Qui, aujourd’hui, en France, aura assez de poids politique pour s’opposer à l’atomisation de la société française, qui, d’une nation unie autour de valeurs communes ancestrales jusqu’au troisième tiers du XXe siècle, devient de plus en plus un patchwork de communautés vivant les unes à côté des autres, et non pas les unes avec les autres, et de plus en plus revendicatrices ?
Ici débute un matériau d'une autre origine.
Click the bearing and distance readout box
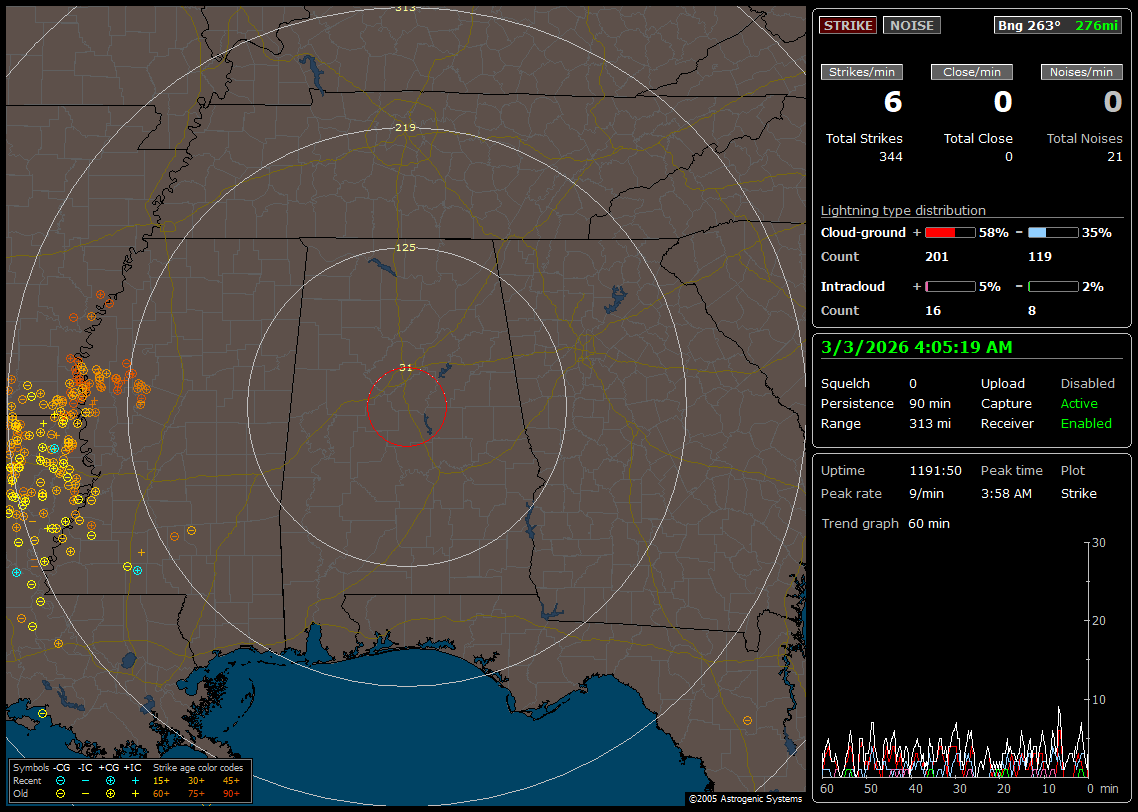 point(1058,26)
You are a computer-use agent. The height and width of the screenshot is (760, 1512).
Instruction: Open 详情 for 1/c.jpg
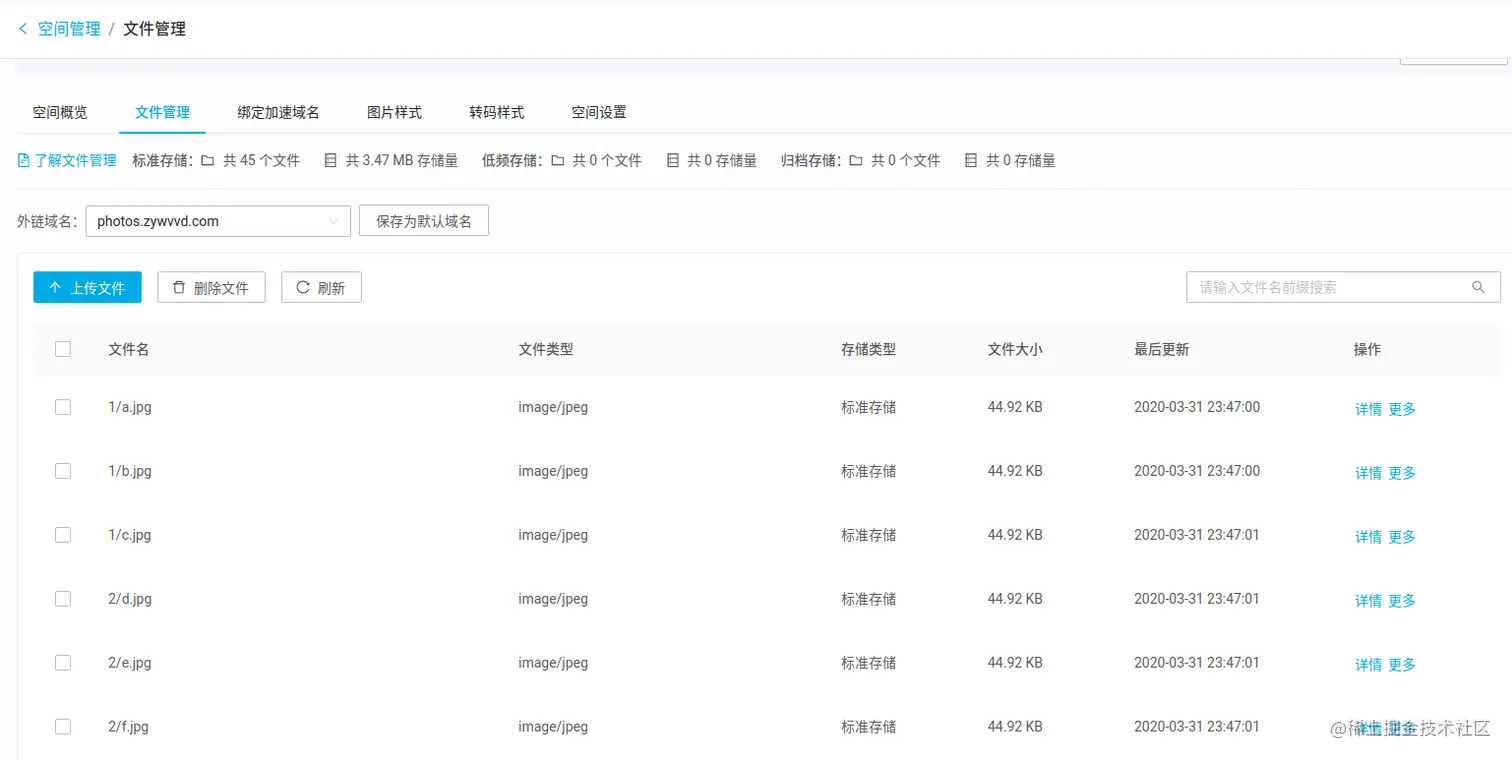[1368, 536]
Qui, aujourd’hui, en France, aura assez de poids politique pour s’opposer, tout simplement, à la négation de la nation française, à la négation de l’héritage historique national dans notre pays, où les écoliers ne savent plus, parce que l’Education nationale ne le leur apprend plus, qui sont Vercingétorix, Charlemagne, Saint-Louis, Ronsard ou même Napoléon ?
En avant, marche…
Plus personne, aujourd’hui, en France n’a un poids politique suffisamment fort, ni à gauche ni à droite, pour pouvoir contrarier « le projet » d’Emmanuel Macron. Plus personne sauf, bien sûr, le Rassemblement national. Mais dès que vous prononcez ce nom ou celui de l’un de ses dirigeants, la reductio ad hitlerum fond sur vous aussi sûrement qu’un nuage de sauterelles réduit à néant un champ de blé.
Ainsi, les partis politiques traditionnels pulvérisés, la seule opposition politique encore vaillante discréditée et ostracisée, Emmanuel Macron a maintenant les mains libres pour réaliser « son projet » qui consiste à continuer de déconstruire pierre à pierre l’héritage historique, culturel et sociétal de la France.